DATA FOR THE TASK START

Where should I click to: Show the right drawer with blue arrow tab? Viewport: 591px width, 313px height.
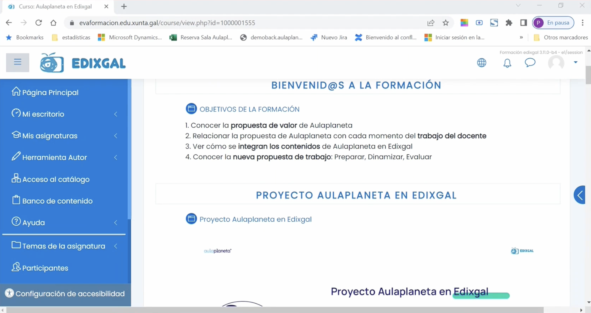(x=580, y=195)
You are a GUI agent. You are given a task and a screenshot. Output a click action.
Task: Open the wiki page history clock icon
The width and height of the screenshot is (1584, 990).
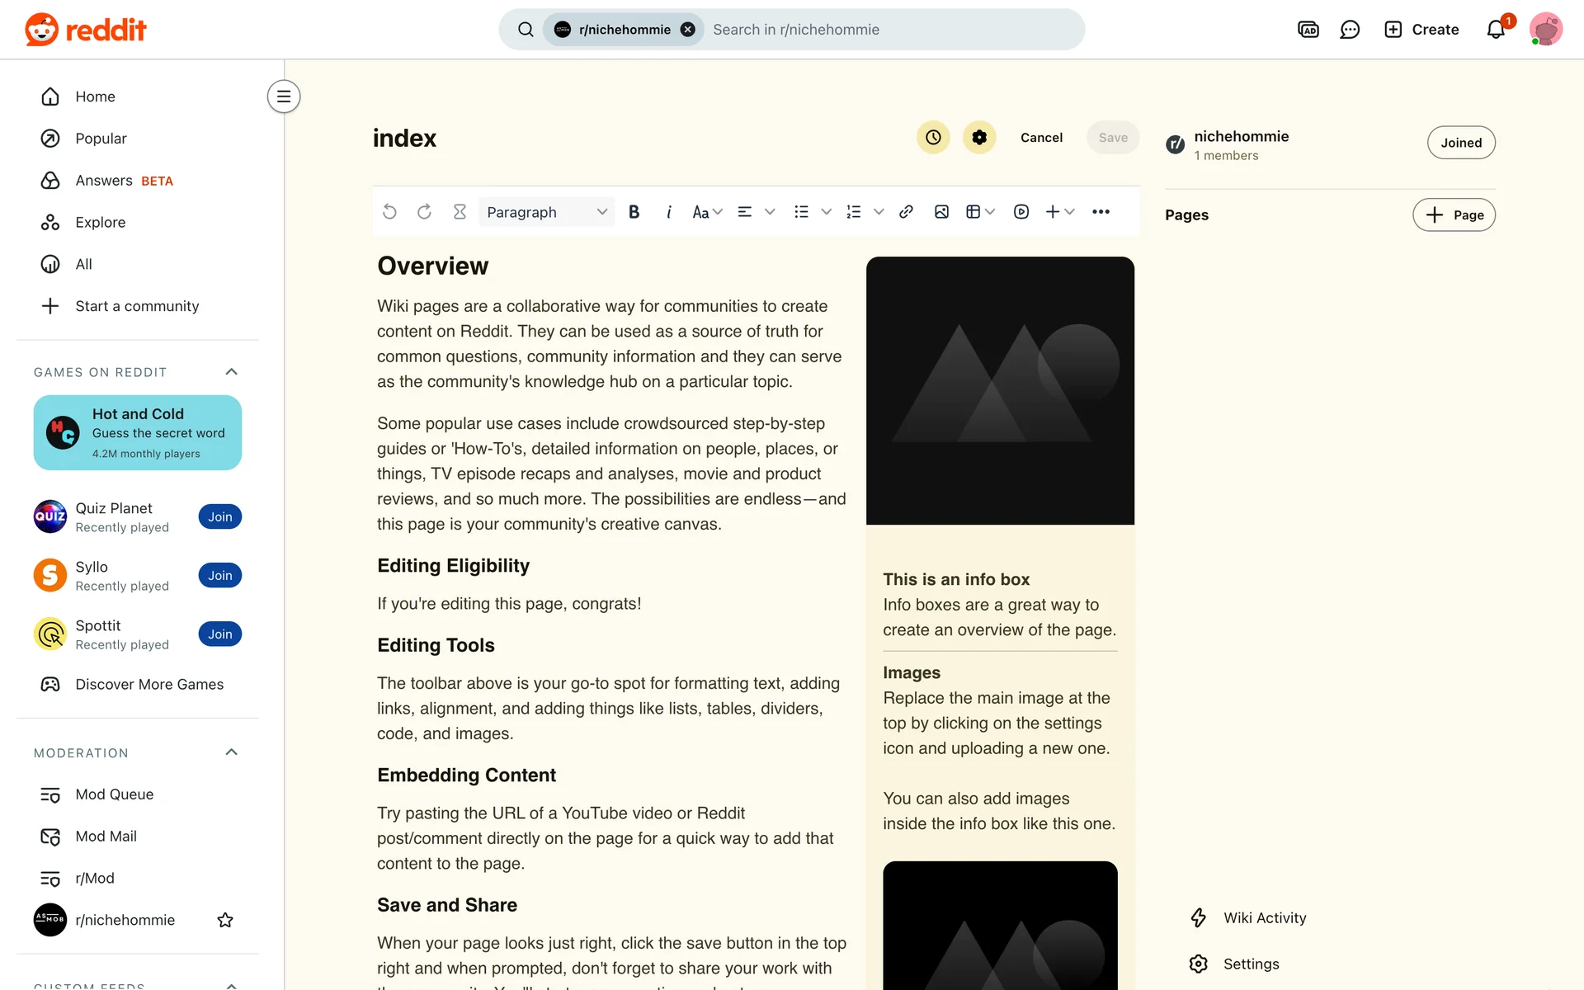(x=933, y=138)
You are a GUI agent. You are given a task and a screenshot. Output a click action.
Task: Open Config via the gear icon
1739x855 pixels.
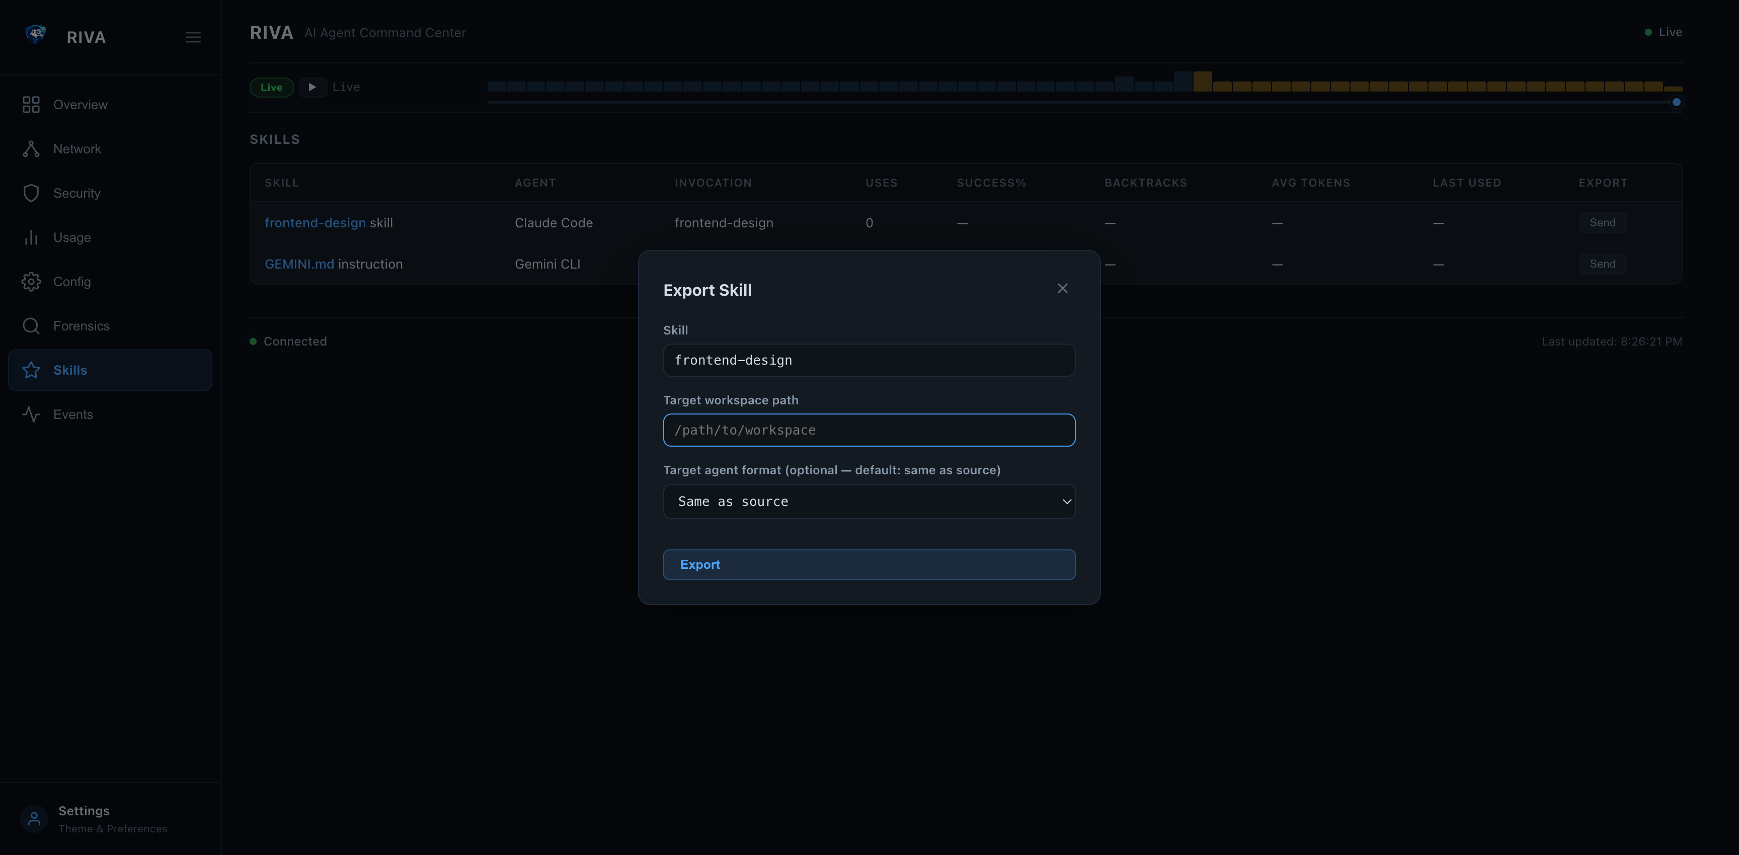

DATA FOR THE TASK END

Leaving the pictures out, copy exactly the lines from the line that contains "Task: Open the wiki page history clock icon" to the last line of the data, both ends included.

=== WRITTEN RESPONSE ===
Task: Open the wiki page history clock icon
The width and height of the screenshot is (1584, 990).
(x=933, y=138)
You are a GUI agent. You are given a task and a screenshot. Output a click action.
Task: Open Config via the gear icon
1739x855 pixels.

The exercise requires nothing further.